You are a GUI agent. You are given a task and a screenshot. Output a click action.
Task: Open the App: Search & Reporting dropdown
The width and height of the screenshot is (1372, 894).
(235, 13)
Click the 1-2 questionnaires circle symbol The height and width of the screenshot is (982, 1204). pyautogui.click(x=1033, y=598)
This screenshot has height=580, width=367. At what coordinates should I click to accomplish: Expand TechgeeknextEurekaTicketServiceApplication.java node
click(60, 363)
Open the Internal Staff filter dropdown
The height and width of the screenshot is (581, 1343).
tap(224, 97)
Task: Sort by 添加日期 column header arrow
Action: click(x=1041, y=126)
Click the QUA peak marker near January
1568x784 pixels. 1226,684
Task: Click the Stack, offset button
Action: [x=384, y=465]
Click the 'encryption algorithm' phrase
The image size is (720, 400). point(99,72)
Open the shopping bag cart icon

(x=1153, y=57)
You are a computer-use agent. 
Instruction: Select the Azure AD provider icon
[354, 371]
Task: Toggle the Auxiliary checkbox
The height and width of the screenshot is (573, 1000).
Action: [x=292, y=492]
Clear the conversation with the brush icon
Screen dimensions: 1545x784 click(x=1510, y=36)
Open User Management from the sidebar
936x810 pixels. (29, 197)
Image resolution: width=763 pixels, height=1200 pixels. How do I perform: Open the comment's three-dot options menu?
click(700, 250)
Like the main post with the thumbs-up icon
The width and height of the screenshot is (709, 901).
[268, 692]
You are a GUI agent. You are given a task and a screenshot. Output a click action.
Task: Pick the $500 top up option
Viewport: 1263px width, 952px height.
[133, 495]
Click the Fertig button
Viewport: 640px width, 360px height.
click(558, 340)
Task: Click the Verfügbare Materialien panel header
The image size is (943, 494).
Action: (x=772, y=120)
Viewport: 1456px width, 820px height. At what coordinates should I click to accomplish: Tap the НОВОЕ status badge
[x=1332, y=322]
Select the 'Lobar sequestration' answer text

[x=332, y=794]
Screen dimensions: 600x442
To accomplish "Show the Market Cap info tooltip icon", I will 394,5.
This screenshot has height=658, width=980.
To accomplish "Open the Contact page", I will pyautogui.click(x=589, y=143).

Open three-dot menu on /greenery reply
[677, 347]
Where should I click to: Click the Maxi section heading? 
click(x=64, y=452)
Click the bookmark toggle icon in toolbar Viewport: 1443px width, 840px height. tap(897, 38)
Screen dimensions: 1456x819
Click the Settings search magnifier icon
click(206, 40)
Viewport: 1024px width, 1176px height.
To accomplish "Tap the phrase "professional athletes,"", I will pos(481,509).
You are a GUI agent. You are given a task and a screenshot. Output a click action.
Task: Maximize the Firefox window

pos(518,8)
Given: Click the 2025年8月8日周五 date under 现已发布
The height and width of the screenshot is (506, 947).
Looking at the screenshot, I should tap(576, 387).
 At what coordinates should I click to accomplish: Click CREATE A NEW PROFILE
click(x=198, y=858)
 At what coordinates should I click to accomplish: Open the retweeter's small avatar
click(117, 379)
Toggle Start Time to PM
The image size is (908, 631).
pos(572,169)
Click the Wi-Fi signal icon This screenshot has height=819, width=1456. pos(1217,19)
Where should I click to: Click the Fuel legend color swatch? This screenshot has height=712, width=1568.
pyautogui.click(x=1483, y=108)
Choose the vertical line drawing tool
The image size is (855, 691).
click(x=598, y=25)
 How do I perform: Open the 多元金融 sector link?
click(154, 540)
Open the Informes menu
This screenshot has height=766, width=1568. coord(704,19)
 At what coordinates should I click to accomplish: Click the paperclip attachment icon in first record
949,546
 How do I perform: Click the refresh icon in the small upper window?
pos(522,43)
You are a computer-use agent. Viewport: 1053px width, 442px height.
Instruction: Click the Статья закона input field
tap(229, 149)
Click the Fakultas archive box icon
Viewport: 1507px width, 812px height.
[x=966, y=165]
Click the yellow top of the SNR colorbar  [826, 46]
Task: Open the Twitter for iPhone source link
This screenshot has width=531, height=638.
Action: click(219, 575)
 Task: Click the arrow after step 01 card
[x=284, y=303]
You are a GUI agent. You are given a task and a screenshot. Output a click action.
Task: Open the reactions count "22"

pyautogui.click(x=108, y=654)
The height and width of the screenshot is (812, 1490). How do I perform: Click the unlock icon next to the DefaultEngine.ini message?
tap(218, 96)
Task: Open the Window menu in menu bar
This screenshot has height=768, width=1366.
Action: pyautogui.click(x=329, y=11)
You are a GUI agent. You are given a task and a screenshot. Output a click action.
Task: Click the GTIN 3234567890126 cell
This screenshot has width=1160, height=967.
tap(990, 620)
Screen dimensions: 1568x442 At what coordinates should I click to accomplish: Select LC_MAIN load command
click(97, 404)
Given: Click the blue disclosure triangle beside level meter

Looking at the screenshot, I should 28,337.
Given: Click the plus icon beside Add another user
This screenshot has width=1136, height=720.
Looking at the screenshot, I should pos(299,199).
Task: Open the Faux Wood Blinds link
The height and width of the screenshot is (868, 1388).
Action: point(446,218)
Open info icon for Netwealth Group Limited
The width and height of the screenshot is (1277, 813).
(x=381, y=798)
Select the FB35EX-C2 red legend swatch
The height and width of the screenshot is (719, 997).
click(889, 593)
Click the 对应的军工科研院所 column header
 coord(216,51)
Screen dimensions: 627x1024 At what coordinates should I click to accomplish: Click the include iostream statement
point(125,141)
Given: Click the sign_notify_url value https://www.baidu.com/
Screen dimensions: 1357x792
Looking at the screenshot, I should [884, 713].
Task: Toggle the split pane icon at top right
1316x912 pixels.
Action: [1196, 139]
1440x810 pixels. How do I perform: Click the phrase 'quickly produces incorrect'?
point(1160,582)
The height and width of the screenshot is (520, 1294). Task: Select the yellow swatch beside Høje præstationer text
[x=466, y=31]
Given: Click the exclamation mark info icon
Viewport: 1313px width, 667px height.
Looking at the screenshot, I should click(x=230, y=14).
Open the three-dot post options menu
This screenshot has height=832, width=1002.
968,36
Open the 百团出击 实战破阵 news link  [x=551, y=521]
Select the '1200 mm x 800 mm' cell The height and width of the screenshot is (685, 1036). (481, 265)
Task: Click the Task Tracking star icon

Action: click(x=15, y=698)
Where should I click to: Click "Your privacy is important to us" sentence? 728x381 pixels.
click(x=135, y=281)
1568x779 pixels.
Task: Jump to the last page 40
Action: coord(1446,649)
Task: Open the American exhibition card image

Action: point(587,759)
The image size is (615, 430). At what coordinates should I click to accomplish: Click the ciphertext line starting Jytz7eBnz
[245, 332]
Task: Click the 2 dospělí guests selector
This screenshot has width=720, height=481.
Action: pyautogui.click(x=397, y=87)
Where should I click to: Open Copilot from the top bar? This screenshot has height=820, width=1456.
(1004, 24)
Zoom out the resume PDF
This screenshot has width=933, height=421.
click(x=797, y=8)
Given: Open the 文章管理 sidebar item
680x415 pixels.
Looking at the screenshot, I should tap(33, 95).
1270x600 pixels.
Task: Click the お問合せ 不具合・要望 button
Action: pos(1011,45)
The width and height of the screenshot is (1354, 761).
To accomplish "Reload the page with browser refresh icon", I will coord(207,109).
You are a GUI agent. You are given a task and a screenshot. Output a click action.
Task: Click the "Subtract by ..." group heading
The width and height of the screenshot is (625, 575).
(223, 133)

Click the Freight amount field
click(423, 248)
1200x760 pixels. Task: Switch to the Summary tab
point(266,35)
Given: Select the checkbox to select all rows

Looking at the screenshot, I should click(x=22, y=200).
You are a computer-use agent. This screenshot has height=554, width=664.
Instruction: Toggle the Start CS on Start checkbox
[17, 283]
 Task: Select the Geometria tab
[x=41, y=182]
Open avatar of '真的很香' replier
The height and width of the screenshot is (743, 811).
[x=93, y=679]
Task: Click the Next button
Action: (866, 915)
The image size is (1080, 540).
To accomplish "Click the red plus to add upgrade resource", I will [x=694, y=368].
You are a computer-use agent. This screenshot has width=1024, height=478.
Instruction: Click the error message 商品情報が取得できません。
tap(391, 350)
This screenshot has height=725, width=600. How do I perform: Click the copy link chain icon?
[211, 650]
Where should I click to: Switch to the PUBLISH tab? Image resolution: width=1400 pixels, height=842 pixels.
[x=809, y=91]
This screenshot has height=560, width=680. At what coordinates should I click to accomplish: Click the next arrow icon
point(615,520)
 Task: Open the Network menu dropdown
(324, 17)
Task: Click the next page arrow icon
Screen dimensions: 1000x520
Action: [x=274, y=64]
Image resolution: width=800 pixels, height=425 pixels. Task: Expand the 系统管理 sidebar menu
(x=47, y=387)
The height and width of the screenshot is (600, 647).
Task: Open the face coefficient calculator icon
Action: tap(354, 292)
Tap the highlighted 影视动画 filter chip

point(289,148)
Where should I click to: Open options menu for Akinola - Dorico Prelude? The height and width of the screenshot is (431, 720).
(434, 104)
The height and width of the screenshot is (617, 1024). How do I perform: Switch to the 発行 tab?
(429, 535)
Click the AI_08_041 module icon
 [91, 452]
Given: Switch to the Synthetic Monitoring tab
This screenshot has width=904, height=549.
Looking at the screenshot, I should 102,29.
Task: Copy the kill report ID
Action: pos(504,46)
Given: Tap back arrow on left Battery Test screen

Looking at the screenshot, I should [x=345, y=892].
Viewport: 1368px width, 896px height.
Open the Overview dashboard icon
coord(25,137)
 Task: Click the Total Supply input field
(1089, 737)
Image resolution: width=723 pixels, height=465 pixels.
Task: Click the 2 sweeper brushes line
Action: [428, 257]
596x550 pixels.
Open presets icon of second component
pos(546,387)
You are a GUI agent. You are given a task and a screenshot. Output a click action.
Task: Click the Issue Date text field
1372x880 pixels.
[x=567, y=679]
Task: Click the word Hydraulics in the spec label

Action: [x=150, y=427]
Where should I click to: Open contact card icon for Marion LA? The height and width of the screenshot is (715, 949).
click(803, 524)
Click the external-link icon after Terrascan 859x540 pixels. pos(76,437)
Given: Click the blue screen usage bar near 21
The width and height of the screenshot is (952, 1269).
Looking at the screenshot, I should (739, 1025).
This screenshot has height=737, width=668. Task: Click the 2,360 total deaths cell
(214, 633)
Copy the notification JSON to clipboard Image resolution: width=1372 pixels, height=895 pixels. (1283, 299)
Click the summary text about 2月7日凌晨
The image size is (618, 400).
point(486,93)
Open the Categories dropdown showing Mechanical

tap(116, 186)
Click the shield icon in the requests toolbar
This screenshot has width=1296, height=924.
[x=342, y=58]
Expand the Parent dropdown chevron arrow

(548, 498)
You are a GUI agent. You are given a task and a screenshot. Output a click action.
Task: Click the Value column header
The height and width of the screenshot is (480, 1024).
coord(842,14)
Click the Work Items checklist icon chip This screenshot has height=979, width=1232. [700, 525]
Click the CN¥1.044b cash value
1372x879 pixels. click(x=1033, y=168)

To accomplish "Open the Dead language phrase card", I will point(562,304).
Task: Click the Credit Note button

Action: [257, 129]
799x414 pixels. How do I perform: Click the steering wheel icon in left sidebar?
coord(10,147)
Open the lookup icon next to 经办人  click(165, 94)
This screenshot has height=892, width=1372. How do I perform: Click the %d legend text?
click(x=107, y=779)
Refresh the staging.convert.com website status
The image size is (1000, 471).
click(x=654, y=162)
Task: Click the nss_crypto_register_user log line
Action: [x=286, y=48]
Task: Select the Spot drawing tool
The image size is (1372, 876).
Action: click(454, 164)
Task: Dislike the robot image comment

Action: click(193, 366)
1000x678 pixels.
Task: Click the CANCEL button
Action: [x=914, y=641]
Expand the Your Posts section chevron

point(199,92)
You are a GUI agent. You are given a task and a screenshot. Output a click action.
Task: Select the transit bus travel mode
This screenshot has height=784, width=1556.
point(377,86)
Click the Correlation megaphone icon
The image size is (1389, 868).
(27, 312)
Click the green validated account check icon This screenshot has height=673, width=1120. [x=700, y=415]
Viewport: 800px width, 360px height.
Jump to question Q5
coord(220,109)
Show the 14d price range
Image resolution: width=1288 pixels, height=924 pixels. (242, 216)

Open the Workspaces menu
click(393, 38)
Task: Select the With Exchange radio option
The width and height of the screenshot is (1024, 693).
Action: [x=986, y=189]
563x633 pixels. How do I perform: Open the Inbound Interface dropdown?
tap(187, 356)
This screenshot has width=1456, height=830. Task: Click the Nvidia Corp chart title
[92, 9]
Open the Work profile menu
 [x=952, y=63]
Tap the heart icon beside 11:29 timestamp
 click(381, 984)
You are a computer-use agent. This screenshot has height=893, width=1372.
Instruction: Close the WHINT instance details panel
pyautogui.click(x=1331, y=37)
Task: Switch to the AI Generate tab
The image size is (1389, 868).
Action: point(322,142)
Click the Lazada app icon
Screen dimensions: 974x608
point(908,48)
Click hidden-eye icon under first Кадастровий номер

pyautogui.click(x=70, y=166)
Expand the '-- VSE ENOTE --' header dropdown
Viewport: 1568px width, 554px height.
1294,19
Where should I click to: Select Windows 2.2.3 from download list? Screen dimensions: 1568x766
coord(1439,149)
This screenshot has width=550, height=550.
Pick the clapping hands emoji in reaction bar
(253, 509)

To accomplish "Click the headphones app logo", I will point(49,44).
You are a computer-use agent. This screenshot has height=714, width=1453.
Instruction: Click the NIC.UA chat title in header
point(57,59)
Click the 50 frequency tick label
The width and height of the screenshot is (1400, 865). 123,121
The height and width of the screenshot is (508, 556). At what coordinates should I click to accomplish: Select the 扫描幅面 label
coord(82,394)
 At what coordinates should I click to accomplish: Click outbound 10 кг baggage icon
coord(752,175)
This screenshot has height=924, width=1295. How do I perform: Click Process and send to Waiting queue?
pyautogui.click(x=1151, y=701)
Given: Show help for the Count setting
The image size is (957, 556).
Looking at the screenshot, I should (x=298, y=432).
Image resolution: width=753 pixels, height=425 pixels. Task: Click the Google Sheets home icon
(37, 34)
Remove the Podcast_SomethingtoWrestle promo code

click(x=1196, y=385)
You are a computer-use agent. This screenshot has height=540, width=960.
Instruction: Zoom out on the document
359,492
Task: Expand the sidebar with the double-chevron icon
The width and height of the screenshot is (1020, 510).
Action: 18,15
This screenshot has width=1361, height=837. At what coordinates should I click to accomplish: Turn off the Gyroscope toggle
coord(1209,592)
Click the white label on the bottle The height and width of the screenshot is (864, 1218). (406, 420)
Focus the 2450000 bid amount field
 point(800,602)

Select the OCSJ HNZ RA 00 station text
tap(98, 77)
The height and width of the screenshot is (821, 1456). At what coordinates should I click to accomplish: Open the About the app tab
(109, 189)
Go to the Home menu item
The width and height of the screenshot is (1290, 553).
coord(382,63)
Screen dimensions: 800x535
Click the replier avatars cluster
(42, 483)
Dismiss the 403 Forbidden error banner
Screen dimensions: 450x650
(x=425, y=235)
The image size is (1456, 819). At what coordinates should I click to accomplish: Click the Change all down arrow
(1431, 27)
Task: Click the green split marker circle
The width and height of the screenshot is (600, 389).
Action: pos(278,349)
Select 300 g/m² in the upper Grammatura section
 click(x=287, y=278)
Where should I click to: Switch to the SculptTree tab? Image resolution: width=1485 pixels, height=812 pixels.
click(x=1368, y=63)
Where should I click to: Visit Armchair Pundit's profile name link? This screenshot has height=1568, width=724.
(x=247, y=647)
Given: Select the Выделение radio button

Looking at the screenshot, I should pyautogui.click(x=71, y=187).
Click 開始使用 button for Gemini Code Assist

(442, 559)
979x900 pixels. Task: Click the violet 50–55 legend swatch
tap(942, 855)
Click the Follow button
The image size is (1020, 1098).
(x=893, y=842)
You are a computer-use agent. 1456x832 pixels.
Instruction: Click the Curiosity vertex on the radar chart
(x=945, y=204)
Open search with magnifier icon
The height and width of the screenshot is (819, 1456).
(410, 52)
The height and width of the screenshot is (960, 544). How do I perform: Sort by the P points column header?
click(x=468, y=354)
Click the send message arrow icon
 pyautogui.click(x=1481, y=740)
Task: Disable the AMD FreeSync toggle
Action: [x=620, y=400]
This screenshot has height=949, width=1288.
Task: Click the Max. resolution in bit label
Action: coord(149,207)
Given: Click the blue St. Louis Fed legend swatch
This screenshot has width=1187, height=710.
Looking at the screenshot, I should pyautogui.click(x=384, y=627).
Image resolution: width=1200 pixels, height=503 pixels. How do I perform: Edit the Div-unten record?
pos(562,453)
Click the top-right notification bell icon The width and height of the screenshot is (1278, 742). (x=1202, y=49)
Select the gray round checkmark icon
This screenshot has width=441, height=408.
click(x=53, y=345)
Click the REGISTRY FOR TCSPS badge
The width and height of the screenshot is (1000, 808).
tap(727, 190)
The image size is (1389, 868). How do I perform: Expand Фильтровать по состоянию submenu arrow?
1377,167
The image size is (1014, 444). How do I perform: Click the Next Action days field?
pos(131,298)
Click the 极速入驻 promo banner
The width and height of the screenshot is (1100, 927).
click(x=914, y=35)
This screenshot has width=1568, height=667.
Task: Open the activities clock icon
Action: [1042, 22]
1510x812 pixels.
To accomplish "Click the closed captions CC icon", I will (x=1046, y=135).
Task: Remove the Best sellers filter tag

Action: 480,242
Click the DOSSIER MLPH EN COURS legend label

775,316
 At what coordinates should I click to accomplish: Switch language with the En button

------------------------------------

• _EXERCISE INSTRUCTIONS_
Please give the lines from the line with "Given: Switch to the Synthetic Monitoring tab" to the line with "Action: [428, 257]" again, swapping "Given" for "Goal" and leaving everything else unchanged.

• _RESPONSE_
Goal: Switch to the Synthetic Monitoring tab
This screenshot has width=904, height=549.
Looking at the screenshot, I should 102,29.
Task: Copy the kill report ID
Action: pos(504,46)
Goal: Tap back arrow on left Battery Test screen

Looking at the screenshot, I should [x=345, y=892].
Viewport: 1368px width, 896px height.
Open the Overview dashboard icon
coord(25,137)
 Task: Click the Total Supply input field
(1089, 737)
Image resolution: width=723 pixels, height=465 pixels.
Task: Click the 2 sweeper brushes line
Action: [428, 257]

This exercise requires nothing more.